A corollario di questo articolo, si sta monitorando il percorso di conversione del decreto-legge n. 127 del 2021, che ha provocato un duro e tempestivo intervento del Garante in merito all’approvazione di alcuni emendamenti in Senato, che prevederebbero “la possibilità di consegna, da parte dei lavoratori dei settori pubblico e privato, di copia della certificazione verde, al datore di lavoro, con la conseguente esenzione, dai controlli, per tutta la durata della validità del certificato”.

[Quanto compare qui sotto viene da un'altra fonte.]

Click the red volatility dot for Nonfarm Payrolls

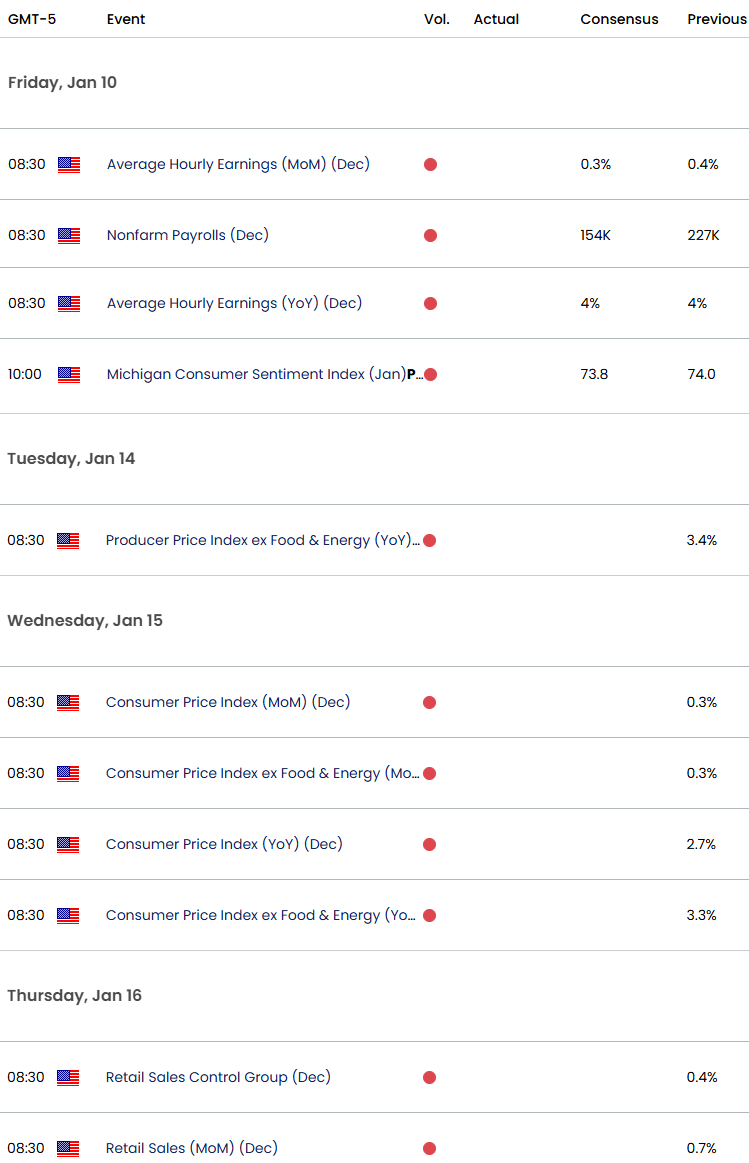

L’Autorità ha evidenziato un evidente e improvviso contrasto di questi emendamenti con l’intero impianto fino ad ora costruito:

  • potenziale impatto per le garanzie di minimizzazione del trattamento, dal punto di vista del rispetto sia della proporzionalità rispetto agli scopi del trattamento medesimo sia della conservazione delle informazioni;
  • potenziale criticità del consenso del lavoratore quale base giuridica del trattamento, visto il rapporto subordinato nei confronti del datore di lavoro, come già evidenziato da giurisprudenza e dottrina in questo ed altri ambiti lavorativi;

potenziale ricaduta in termini di costi aggiuntivi, imponendo tale ulteriore conservazione l’adozione di misure tecniche e organizzative adeguate al grado di rischio connesso al trattamento, con un non trascurabile incremento degli oneri non solo economici.